[Tasks for this exercise]
1) In the article about the Helena Gutteridge plaque, how old was Irene Howard when she published her biography of Gutteridge?
2) Using the article about the Helena Gutteridge plaque, explain in one to three sentences why Irene Howard was a guest of honour at the unveiling.
3) Continue the article about the Helena Gutteridge plaque, starting right after its final sentence.

Irene Howard, History Is Her Story

People: Plaque unveiled for Helena Guttridge

Mayor’s tribute to Vancouver’s first female councillor strikes a personal note for Rod Mickleburgh, who in turn honours a chronicler he calls ‘Auntie Irene’

By Rod Mickleburgh

(May 19, 2017) – At the age of 70, my beloved Auntie Irene, under her scholastic name of Irene Howard, published her definitive biography of Helena Gutteridge, Vancouver’s first woman “alderman”. Ten years later, when she was 80, she completed her remarkable book Gold Dust On His Shirt, a moving saga of her family’s working class life in the gold mines of British Columbia, feathered with impeccable research of the times. At 90 she published a very fine poem, which is reproduced below.

And one morning last month, at the age of 94 and a half, Auntie Irene sat in the front row of chairs arrayed in a room off the main lobby at city hall, looking as elegant and vivacious as anyone who pre-dated Vancouver’s Art Deco municipal masterpiece by 14 years could dare to look.

She was there as a guest of honour, and rightly so, for the unveiling of a national historic plaque paying tribute to Helena Gutteridge, the woman she had written so authoritatively about more than 20 years earlier. Without Auntie Irene’s book, Gutteridge would almost certainly be just another footnote in the city’s neglected history of those who fought to make life better. With justification, Auntie Irene had subtitled her biography: The Unknown Reformer. Not only did her chronicle bring Gutteridge to public prominence, it was she who submitted the application for her recognition to Parks Canada and the august Historic Sites and Monuments Board of Canada. The application had been gathering dust throughout the nearly 10 years of government by the Harper Conservatives, who evinced no interest in commemorating activists, let alone a strong, challenging woman like Helena Gutteridge.

[Excerpted records]
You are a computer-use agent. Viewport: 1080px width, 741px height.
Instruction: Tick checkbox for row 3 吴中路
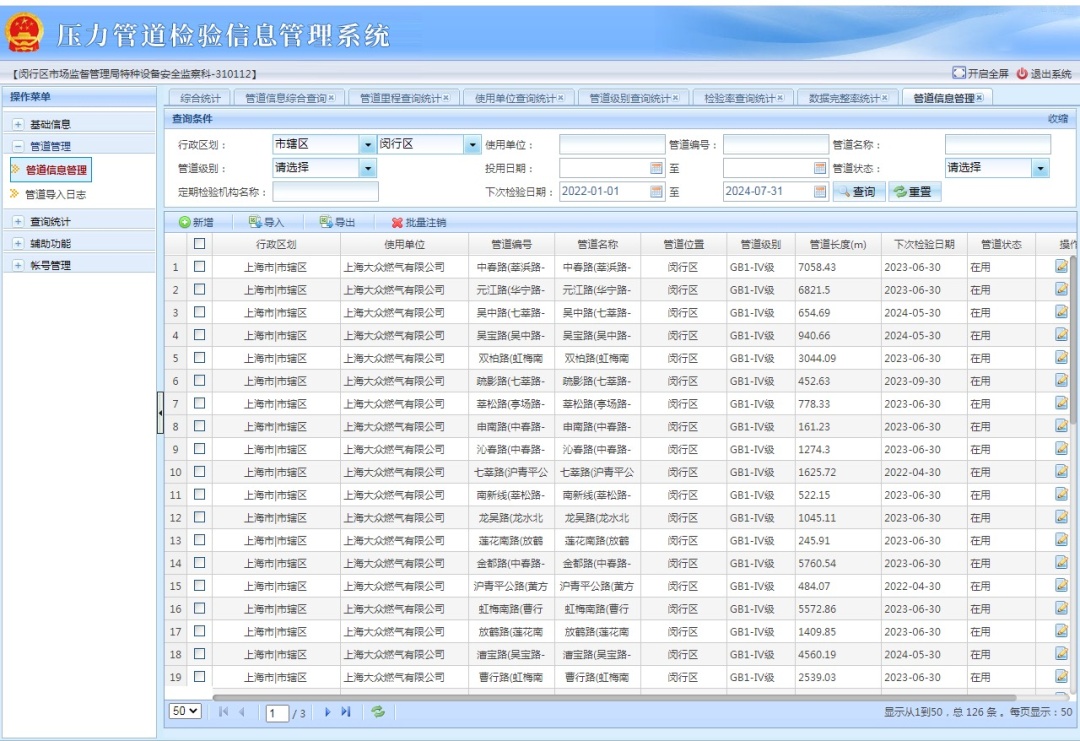click(200, 312)
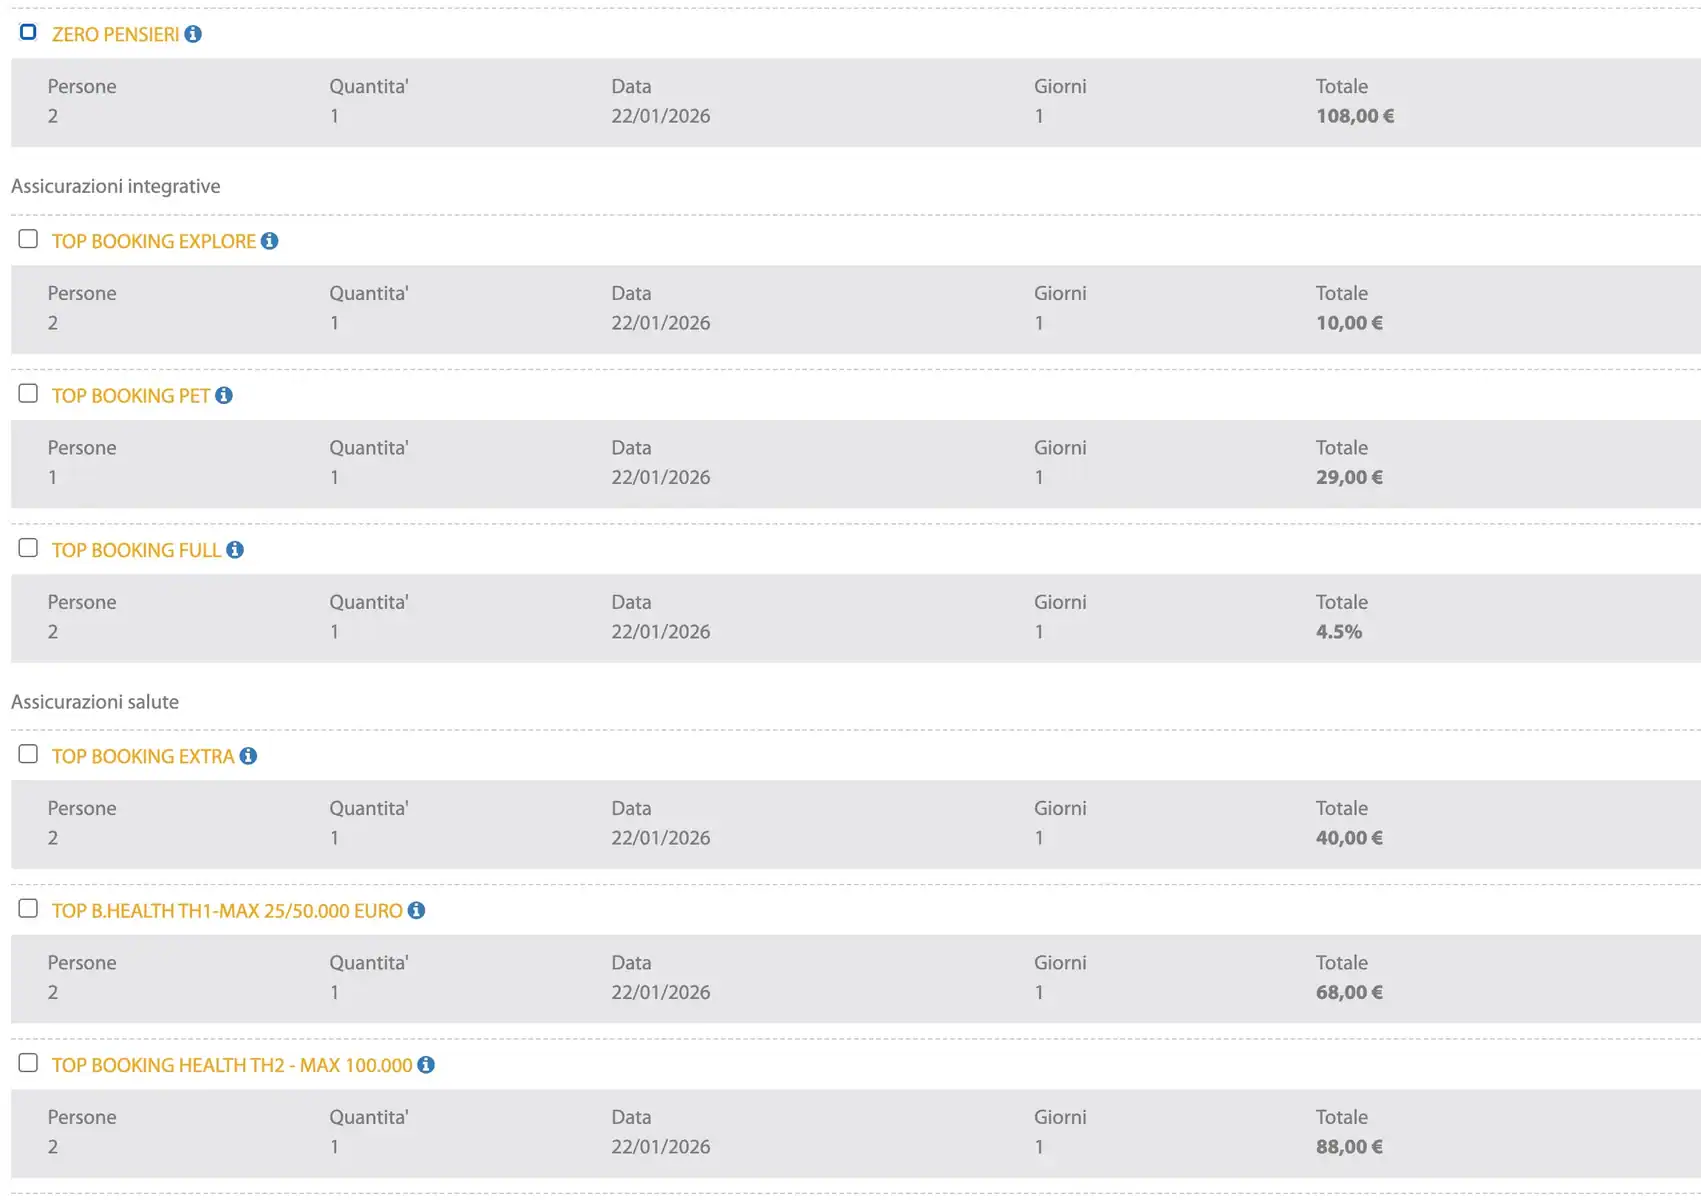This screenshot has width=1701, height=1200.
Task: Click info icon for TOP BOOKING HEALTH TH2
Action: pyautogui.click(x=426, y=1065)
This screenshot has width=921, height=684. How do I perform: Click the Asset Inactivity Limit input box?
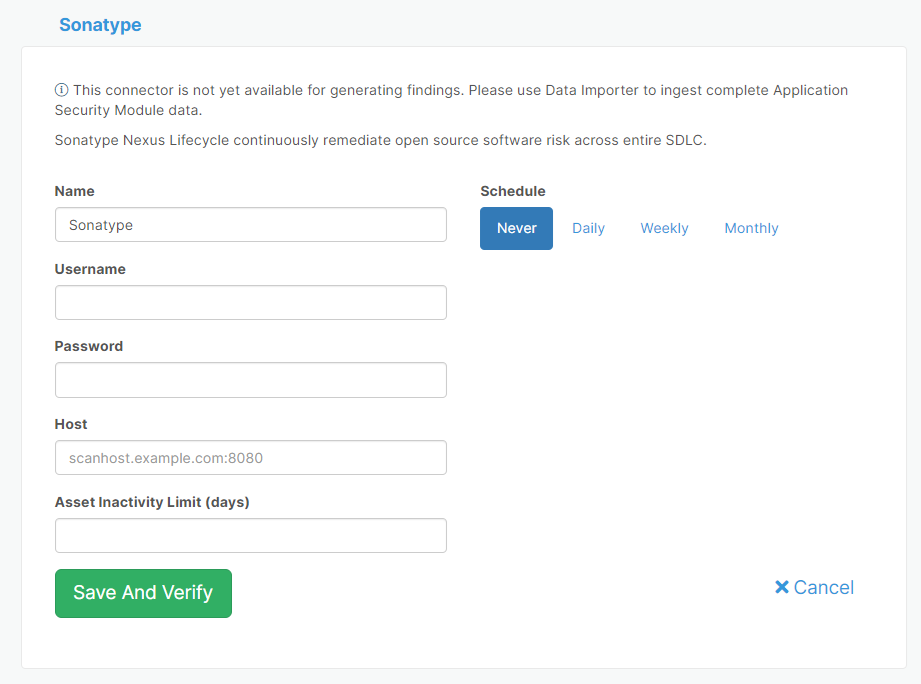pyautogui.click(x=250, y=536)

[Answers provided]
1) She was 70.

2) Her biography of Helena Gutteridge had brought Gutteridge to public prominence, when otherwise she would likely have remained a footnote in the city's history. Howard also submitted the application for Gutteridge's recognition to Parks Canada and the Historic Sites and Monuments Board of Canada.

3)
From the moment she arrived in Vancouver in 1911, Gutteridge had set to work to change the way things were. She was a relentless campaigner for women’s suffrage, a social reformer and active trade unionist, president of the local tailors’ union and the first woman to crack the executive of the Vancouver Trades and Labour Council. In 1914, she established a successful cooperative to provide employment for impoverished women, producing toys, dolls and Christmas puddings. She was the driving force behind the province’s first minimum wage for women and led a courageous, spirited, four-month strike by women laundry workers in the fall of 1918.

Without Auntie Irene’s book, Gutteridge would almost certainly be just another footnote in the city’s neglected history of those who fought to make life better…. Not only did her chronicle bring Gutteridge to public prominence, it was she who submitted the application for her recognition….  The application had been gathering dust throughout the nearly 10 years of government by the Harper Conservatives, who evinced no interest in commemorating activists, let alone a strong, challenging woman like Helena Gutteridge.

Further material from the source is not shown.